*Material provided:*
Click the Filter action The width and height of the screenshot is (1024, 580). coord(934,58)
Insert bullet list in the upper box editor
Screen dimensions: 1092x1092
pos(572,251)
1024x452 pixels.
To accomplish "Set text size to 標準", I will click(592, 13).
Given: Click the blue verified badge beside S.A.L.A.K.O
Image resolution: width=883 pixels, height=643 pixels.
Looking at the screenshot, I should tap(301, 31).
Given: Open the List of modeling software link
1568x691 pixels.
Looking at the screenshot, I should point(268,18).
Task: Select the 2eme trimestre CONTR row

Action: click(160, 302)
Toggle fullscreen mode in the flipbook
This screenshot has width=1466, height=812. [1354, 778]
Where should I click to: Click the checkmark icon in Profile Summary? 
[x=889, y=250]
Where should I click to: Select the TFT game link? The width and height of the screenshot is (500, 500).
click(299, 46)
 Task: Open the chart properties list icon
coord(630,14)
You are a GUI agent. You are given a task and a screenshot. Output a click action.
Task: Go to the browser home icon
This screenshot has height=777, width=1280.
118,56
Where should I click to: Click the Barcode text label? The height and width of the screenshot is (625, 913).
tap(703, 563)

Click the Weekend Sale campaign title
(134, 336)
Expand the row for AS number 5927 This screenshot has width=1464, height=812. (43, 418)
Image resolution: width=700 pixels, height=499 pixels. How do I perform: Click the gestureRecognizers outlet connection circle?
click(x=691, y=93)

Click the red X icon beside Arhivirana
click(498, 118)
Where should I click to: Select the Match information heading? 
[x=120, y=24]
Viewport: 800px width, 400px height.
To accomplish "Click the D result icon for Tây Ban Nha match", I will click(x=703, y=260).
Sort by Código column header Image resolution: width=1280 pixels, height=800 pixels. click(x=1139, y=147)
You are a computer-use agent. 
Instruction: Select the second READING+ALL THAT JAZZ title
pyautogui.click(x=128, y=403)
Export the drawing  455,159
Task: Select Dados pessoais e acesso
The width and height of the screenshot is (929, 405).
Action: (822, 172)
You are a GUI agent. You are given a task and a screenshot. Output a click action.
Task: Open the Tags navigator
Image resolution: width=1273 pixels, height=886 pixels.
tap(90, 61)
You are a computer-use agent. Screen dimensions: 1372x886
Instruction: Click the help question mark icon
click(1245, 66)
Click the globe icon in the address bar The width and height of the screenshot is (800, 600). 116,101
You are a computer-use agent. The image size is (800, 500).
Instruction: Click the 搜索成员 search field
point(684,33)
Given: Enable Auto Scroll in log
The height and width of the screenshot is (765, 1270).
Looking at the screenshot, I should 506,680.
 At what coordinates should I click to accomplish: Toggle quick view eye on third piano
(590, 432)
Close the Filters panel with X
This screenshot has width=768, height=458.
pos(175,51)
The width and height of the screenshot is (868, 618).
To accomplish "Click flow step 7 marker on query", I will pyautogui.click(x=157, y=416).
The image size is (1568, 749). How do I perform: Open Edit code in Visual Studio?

*What is being asked:* Every record shown above must be echoed exactly.

*Reply to the exercise:*
Click the Filter action The width and height of the screenshot is (1024, 580). coord(934,58)
Insert bullet list in the upper box editor
Screen dimensions: 1092x1092
pos(572,251)
1024x452 pixels.
To accomplish "Set text size to 標準", I will click(592, 13).
Given: Click the blue verified badge beside S.A.L.A.K.O
Image resolution: width=883 pixels, height=643 pixels.
Looking at the screenshot, I should tap(301, 31).
Given: Open the List of modeling software link
1568x691 pixels.
Looking at the screenshot, I should point(268,18).
Task: Select the 2eme trimestre CONTR row

Action: click(160, 302)
Toggle fullscreen mode in the flipbook
This screenshot has width=1466, height=812. [1354, 778]
Where should I click to: Click the checkmark icon in Profile Summary? 
[x=889, y=250]
Where should I click to: Select the TFT game link? The width and height of the screenshot is (500, 500).
click(299, 46)
 Task: Open the chart properties list icon
coord(630,14)
You are a GUI agent. You are given a task and a screenshot. Output a click action.
Task: Go to the browser home icon
This screenshot has height=777, width=1280.
118,56
Where should I click to: Click the Barcode text label? The height and width of the screenshot is (625, 913).
tap(703, 563)

Click the Weekend Sale campaign title
(134, 336)
Expand the row for AS number 5927 This screenshot has width=1464, height=812. (43, 418)
Image resolution: width=700 pixels, height=499 pixels. How do I perform: Click the gestureRecognizers outlet connection circle?
click(x=691, y=93)

Click the red X icon beside Arhivirana
click(498, 118)
Where should I click to: Select the Match information heading? 
[x=120, y=24]
Viewport: 800px width, 400px height.
To accomplish "Click the D result icon for Tây Ban Nha match", I will click(x=703, y=260).
Sort by Código column header Image resolution: width=1280 pixels, height=800 pixels. click(x=1139, y=147)
You are a computer-use agent. 
Instruction: Select the second READING+ALL THAT JAZZ title
pyautogui.click(x=128, y=403)
Export the drawing  455,159
Task: Select Dados pessoais e acesso
The width and height of the screenshot is (929, 405).
Action: (822, 172)
You are a GUI agent. You are given a task and a screenshot. Output a click action.
Task: Open the Tags navigator
Image resolution: width=1273 pixels, height=886 pixels.
tap(90, 61)
You are a computer-use agent. Screen dimensions: 1372x886
Instruction: Click the help question mark icon
click(1245, 66)
Click the globe icon in the address bar The width and height of the screenshot is (800, 600). 116,101
You are a computer-use agent. The image size is (800, 500).
Instruction: Click the 搜索成员 search field
point(684,33)
Given: Enable Auto Scroll in log
The height and width of the screenshot is (765, 1270).
Looking at the screenshot, I should 506,680.
 At what coordinates should I click to accomplish: Toggle quick view eye on third piano
(590, 432)
Close the Filters panel with X
This screenshot has width=768, height=458.
pos(175,51)
The width and height of the screenshot is (868, 618).
To accomplish "Click flow step 7 marker on query", I will pyautogui.click(x=157, y=416).
The image size is (1568, 749). How do I perform: Open Edit code in Visual Studio?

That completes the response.